Prince Jackson Remembers Father Michael in Emotional Profile: ‘I’m Proud to Have His Name and to Be His Son’

Prince Jackson Remembers Father Michael in Emotional Profile: ‘I’m Proud to Have His Name and to Be His Son’

Michael Jackson dazzled the world with his unparalleled singing and dancing skills. His son, Prince, can do neither of those things. And he’s totally fine with that.

The 19-year-old sat down with the Los Angeles Times for an extensive new interview in which he remembered his famous father, and discussed how he’s establishing his own place in the world.

Instead of performing, Prince has turned his attention behind the scenes. In the beginning of the year he produced a music video for Omer “O-Bee” Bhakti’s “Automatic.” Soon after, he founded his own company, King’s Son Productions — the name clearly referencing his father’s King of Pop moniker.

“Music is a big part of my life,” he says. “It shaped who I am because of my family, but I’ve always wanted to go into production.
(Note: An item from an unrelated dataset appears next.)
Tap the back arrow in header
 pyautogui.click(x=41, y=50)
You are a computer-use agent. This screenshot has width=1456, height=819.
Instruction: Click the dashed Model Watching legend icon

My dad would ask me what I wanted to do and my answer was always producing and directing.”

Though he makes an effort to “ out there more now with the company,” his mannerisms are not very different from your average college-bound teenager — and miles away from the flamboyant personalities found in the extended Jackson family.

Echoes of his heritage are predictably difficult to escape. He lives in Hayvenhurst, a two-acre estate in Encino, California, that once belonged to his father. It contains luxuries like a 32-seat movie theater and a Japanese koi pond, as well as a home studio used to record smashes like “Off the Wall” and “Thriller.” Walls are papered with images of Michael with a galaxy of stars. “I think people appreciate it a lot more than I do,” he admits. “To me, these are family photos.”

He describes the home as a “sanctuary,” which was especially true in the wake of his father’s death in 2009. His grandmother, family matriarch Katherine Jackson, moved in to care for Prince and his two siblings, Paris and Prince Michael II. She was joined by a host of extended relations. “It was beneficial. There was 16 people here,” he explains. “It took you away from the grief. We’d wake up in the middle of the night, make quesadillas and talk.”

While the bond with his paternal side of his family is strong, relations with his mother, Debbie Rowe, is essentially non-existent. She reportedly forfeited parental rights over her three children in 2001.

“I’m very lucky to have two mother figures in my life, my grandmother and my cousin Frances. As for my birth mother, she’s always been more of a friend, and that works for us,” he says. “You could say my whole life has been unconventional. I really love that though, and it’s all I’ve ever known.”

Prince still feels the loss of his father acutely, though he tries to mitigate the pain by throwing himself into studying the martial art of jujitsu. A recent grief class helped to a point, but he acknowledges that a quick remedy is impossible. “I don’t think it’s anything you ever get over,” he says. “It’s always going to be a part of your life that’s missing. The way I cope with it is incorporating him into my life in every way — from my company logo having little bits of him using his metaphors and trying to follow everything he taught us.”

As if by cosmic coincidence, he began his sophomore year studies at Loyola Marymount University on Aug. 29 — what would have been his father’s 58th birthday. There he’s majoring in business, which he hopes will come in handy with his fledgling company, as well as a “service organization” he founded with a classmate based on Michael’s Heal the World Foundation.

“Honestly, I’m just going with the flow. I’m still young, my ideas can change,” he maintains. “I can never be separated from my father — he set that big of an example. And I don’t really have a problem with that. I’m proud to have his name and to be his son.”